Work order →
Write back, word for word, the lines from the one containing "You are a computer-use" to the end of the listing below. Include nothing else, and no pictures.

Available records →
※ ※ ※

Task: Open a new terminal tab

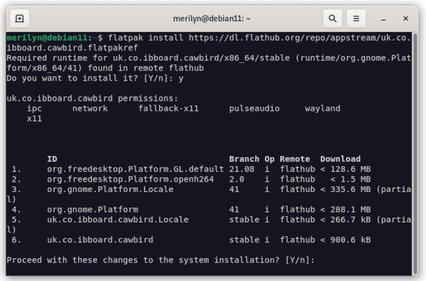Action: [x=19, y=18]
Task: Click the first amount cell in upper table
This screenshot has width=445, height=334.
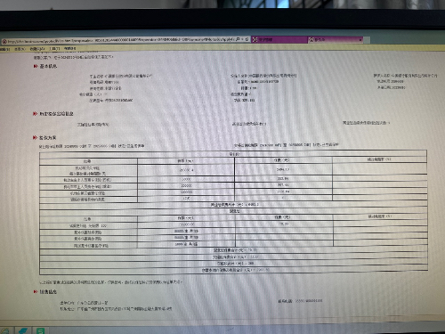Action: (186, 170)
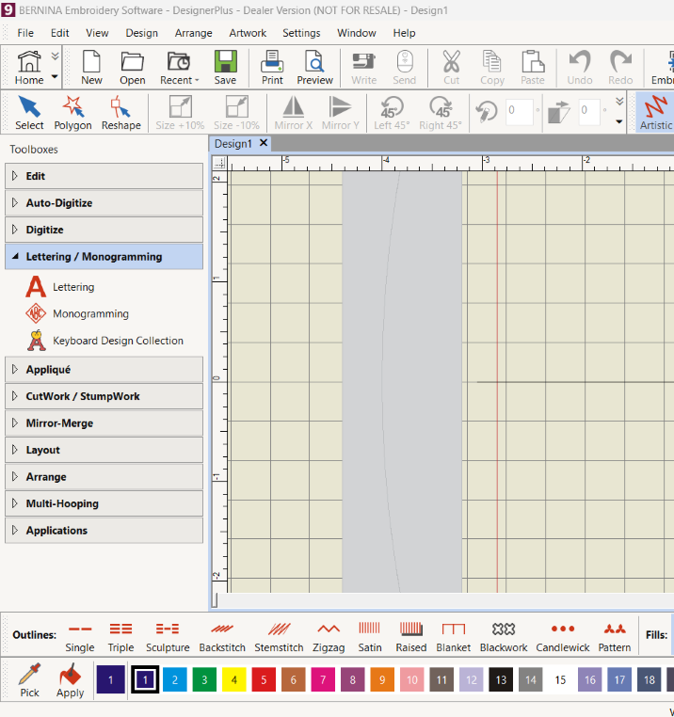674x717 pixels.
Task: Choose the Blanket outline stitch
Action: point(453,636)
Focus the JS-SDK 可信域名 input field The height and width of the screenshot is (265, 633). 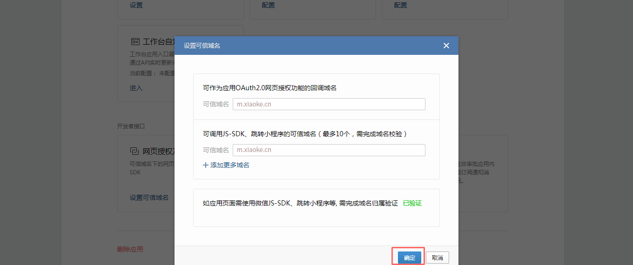329,150
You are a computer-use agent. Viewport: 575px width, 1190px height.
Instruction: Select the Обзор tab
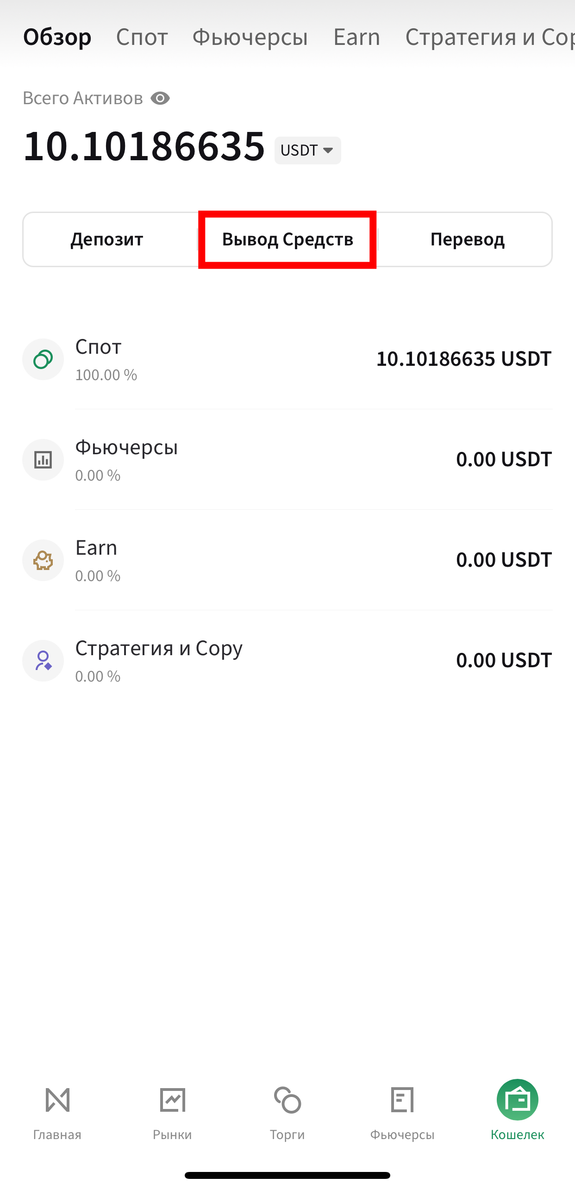tap(57, 37)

※ ※ ※

Reply to the exercise →
You are a computer-use agent. Viewport: 575px width, 1190px height.
Instruction: Select the Обзор tab
tap(57, 37)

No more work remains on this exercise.